Surgical Rounds®, May 2014,

Since nearly half of all Staphylococcus aureus infections harbor difficult-to-cure methicillin-resistant (MRSA) isolates, identifying MRSA risk factors could improve infection prevention and treatment, as well as reduce resistance patterns.

Approximately 25% of diabetic patients will develop an ulcer in their lifetimes, 50% of which will become infected.

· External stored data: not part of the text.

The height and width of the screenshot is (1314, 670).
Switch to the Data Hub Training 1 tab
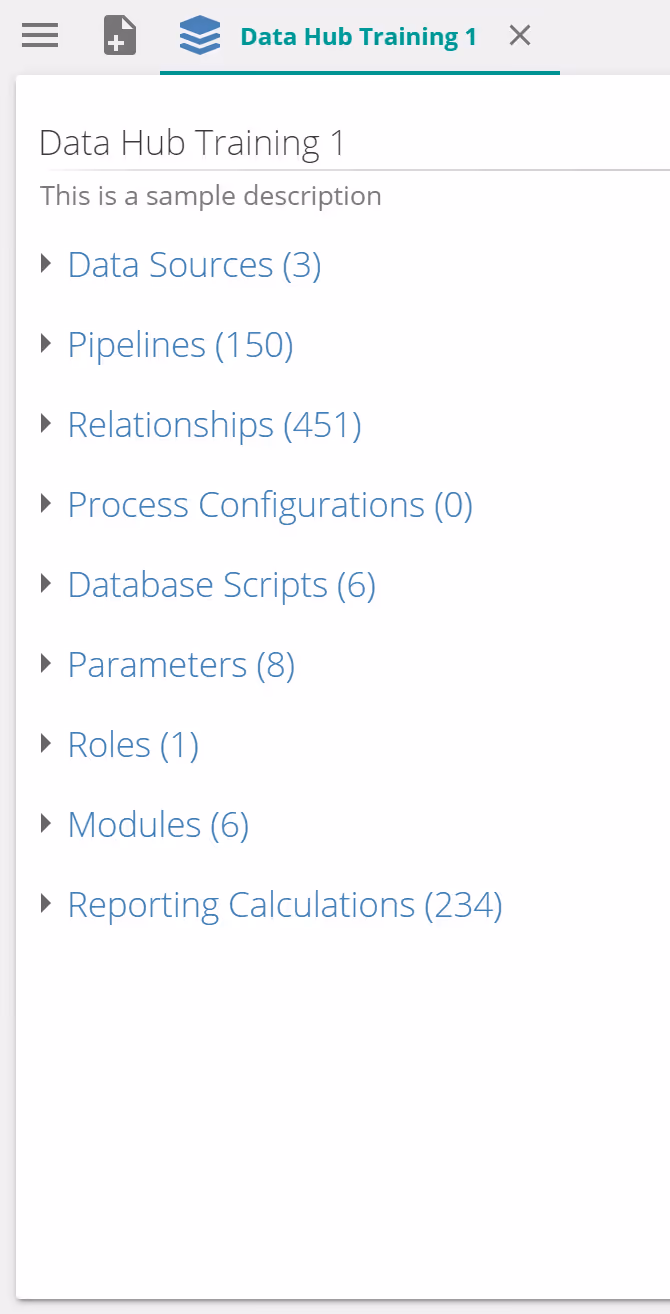click(x=358, y=38)
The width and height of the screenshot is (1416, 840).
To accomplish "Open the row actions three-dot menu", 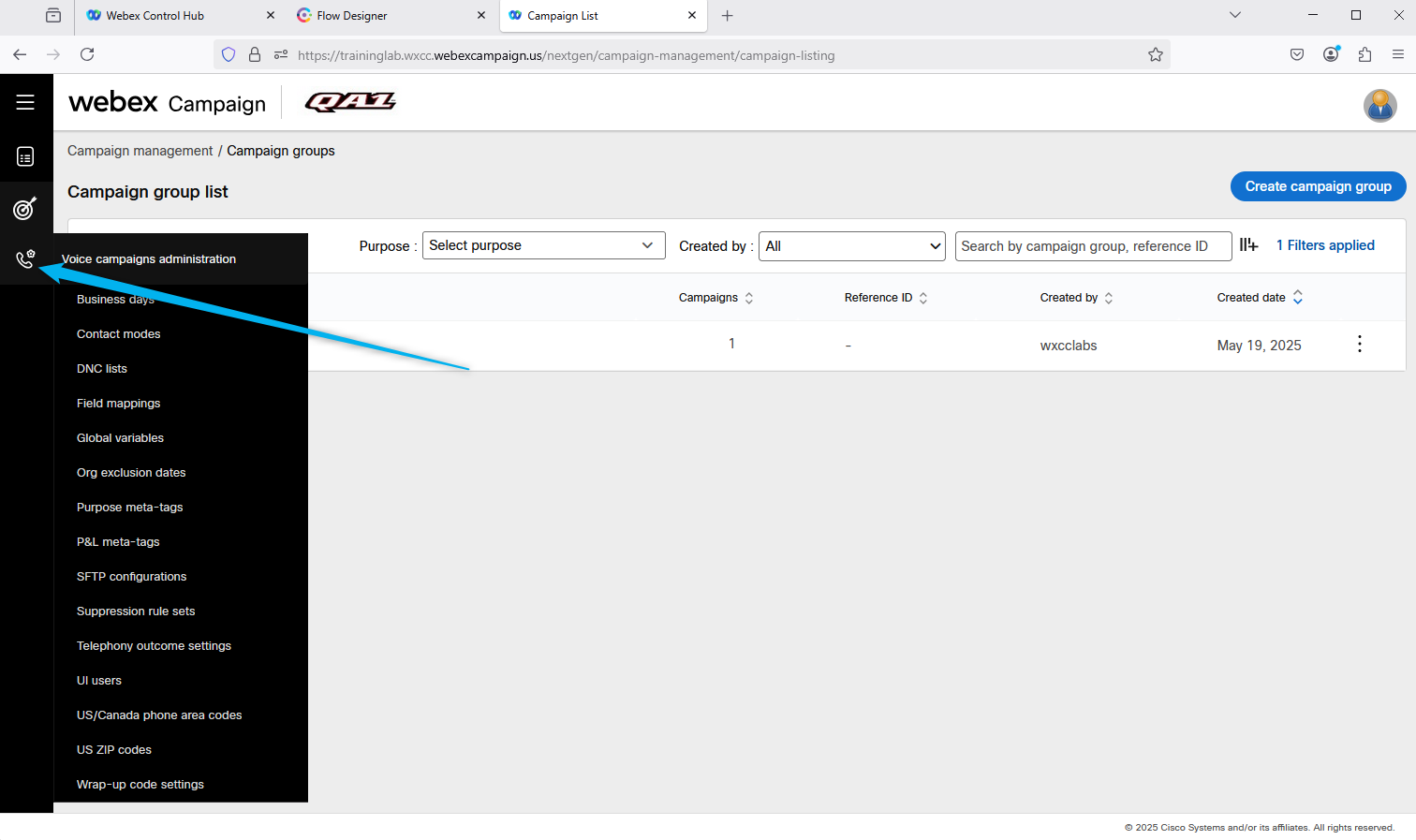I will 1359,345.
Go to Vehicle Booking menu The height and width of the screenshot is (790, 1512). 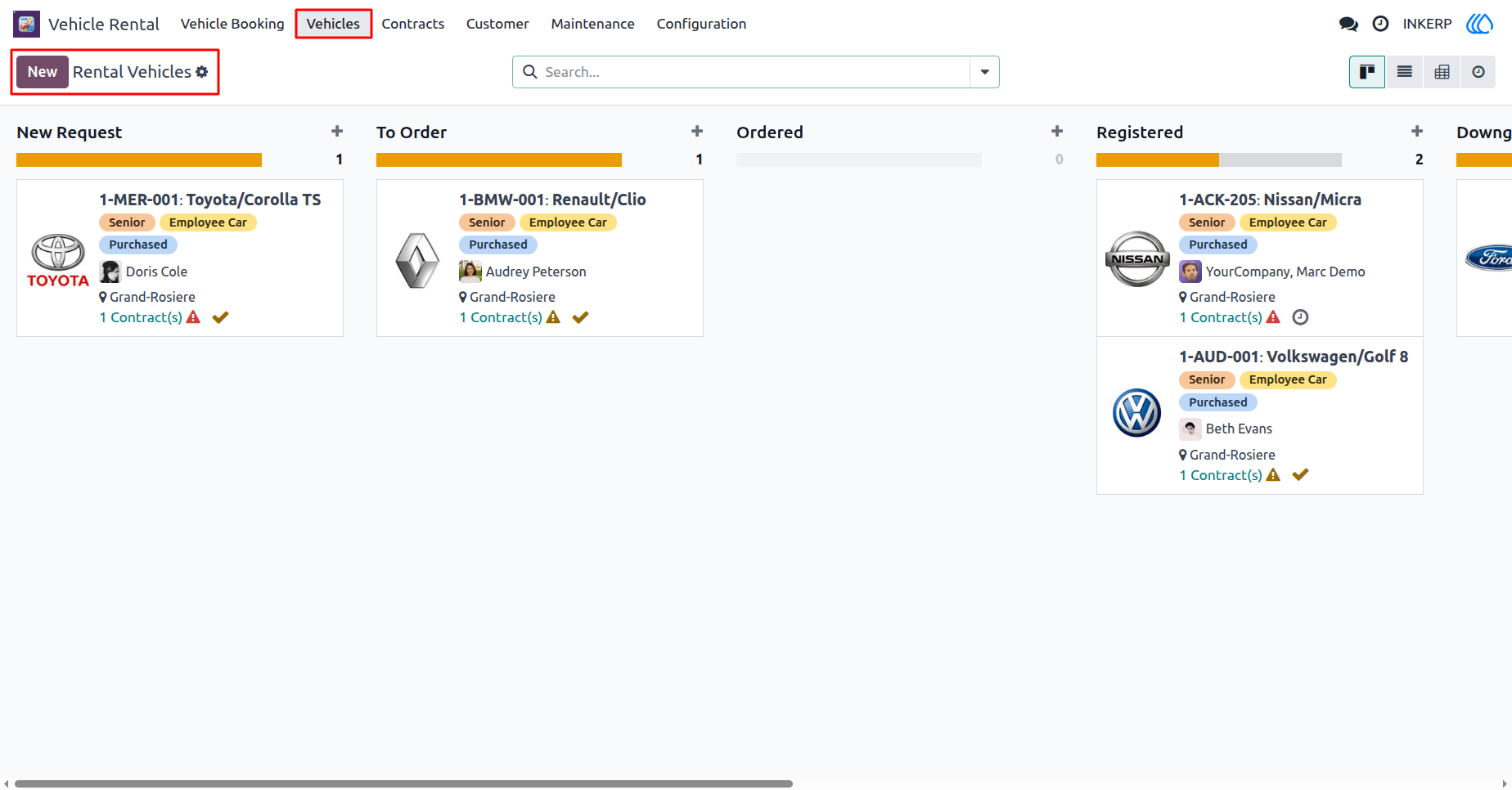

Since nearly half of all Staphylococcus aureus infections harbor difficult-to-cure methicillin-resistant (MRSA) isolates, identifying MRSA risk factors could improve infection prevention and treatment, as well as reduce resistance patterns.

In a retrospective cohort study on MRSA-infected ulcers in diabetics, a group of researchers across the United States gathered data from 57 consecutive patients hospitalized for diabetic foot infections to evaluate risk factors for MRSA.

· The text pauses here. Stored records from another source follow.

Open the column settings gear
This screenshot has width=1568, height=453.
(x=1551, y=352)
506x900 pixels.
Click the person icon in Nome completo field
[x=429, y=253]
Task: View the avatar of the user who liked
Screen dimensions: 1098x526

According to the report published in Diabetic Foot & Ankle, the overall prevalence of MRSA in patients with diabetic foot infections was 29.8%. Using that data, the researchers identified 3 risk factors for MRSA infection: the presence of multidrug-resistant organisms, history of a MRSA diabetic foot infection, and MRSA nasal colonization.

Although hospitalization within the previous 12 months was also associated with MRSA, it was not considered a risk factor, possibly due to limitations in the study design. Notably, the study did not associate previously recognized MRSA risk factors — including antibiotic treatment prior to hospitalization and nursing home residence — with diabetic foot infections.

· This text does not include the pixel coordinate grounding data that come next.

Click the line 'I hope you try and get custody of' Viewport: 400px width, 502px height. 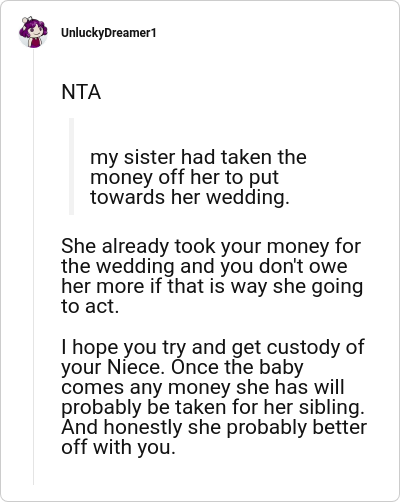(213, 347)
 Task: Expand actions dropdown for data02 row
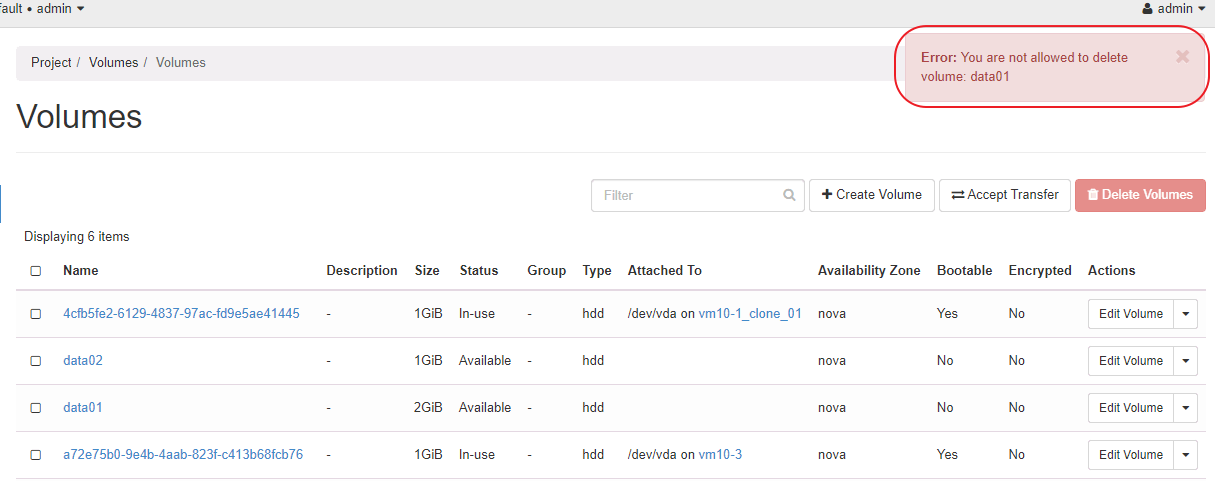[1185, 361]
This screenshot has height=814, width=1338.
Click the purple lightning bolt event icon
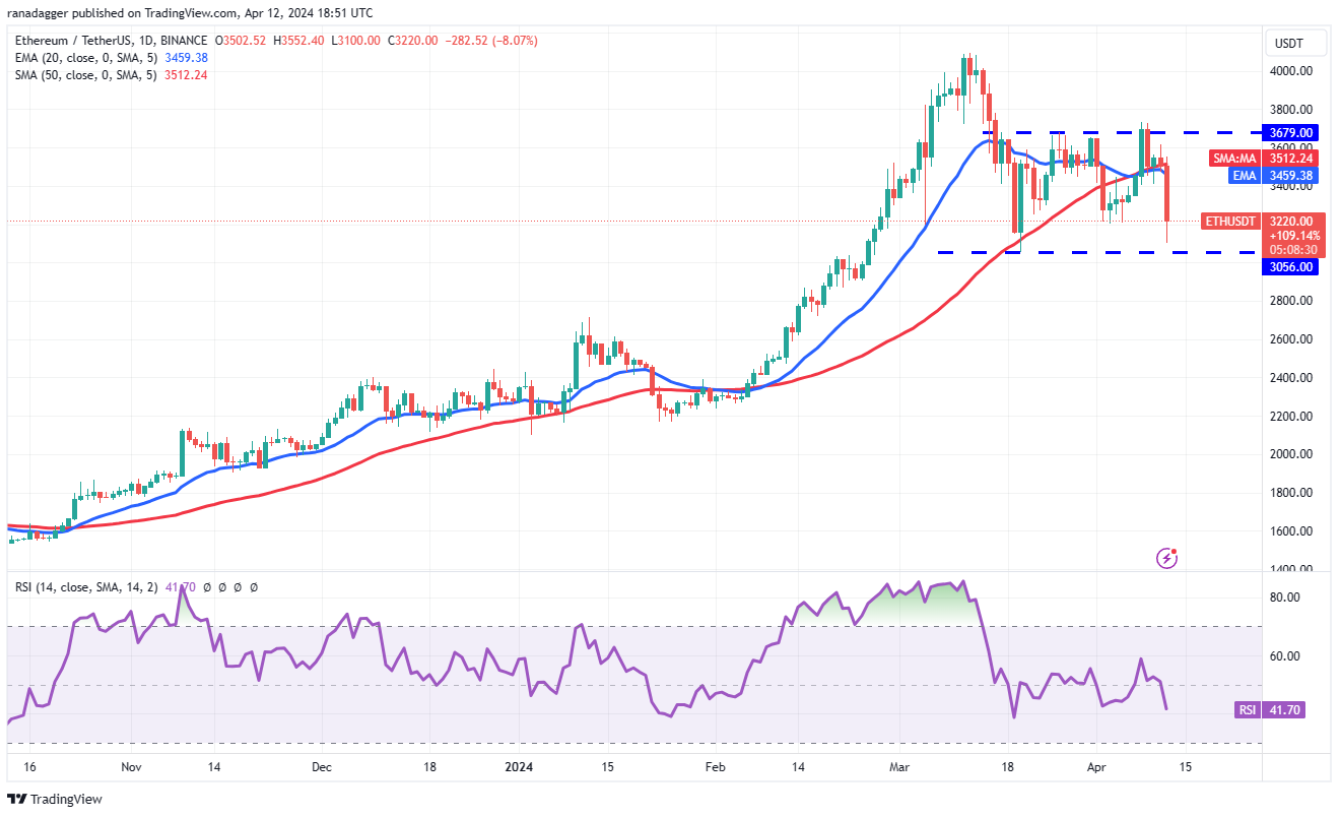(x=1166, y=558)
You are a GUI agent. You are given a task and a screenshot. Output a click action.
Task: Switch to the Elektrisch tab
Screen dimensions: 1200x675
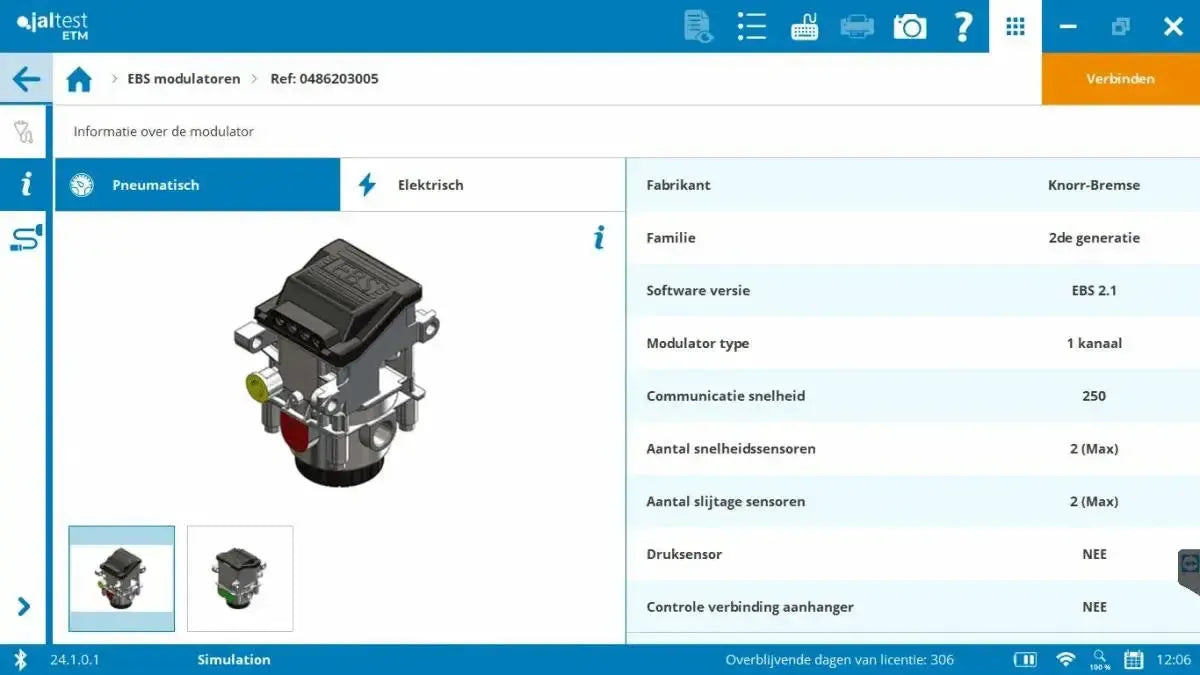pyautogui.click(x=482, y=185)
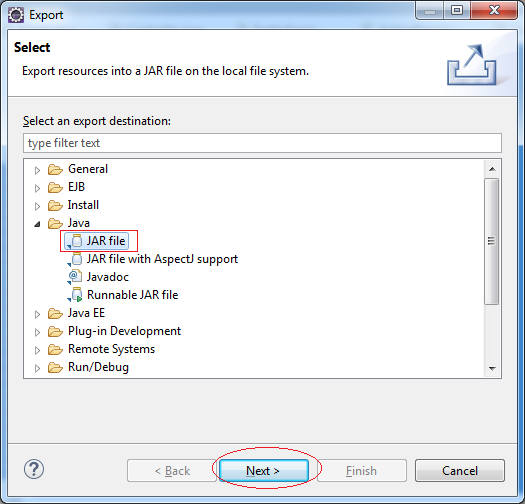This screenshot has height=504, width=525.
Task: Expand the Java EE category
Action: point(37,314)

The study’s most relevant finding was a correlation between MRSA-positive nasal swabs and risk of MRSA diabetic foot infection development, as those with MRSA-positive nasal swabs indicating carrier or colonization status were 4 times more likely to develop diabetic foot infections with MRSA isolates.

Nevertheless, the researchers concluded that MRSA-positive nasal swabs did not always predict the infectious agent in diabetic foot infections, because some patients with MRSA-positive nasal swabs had other infections. However, a MRSA-negative nasal swab ruled out MRSA as the infecting organism with 90% accuracy.

The study authors noted that including a MRSA-positive swab as a risk factor might ultimately alter protocols for the management of diabetic foot infections. They suggested one such change might involve administering immediate intravenous antibiotics in patients who have MRSA-positive nasal swabs.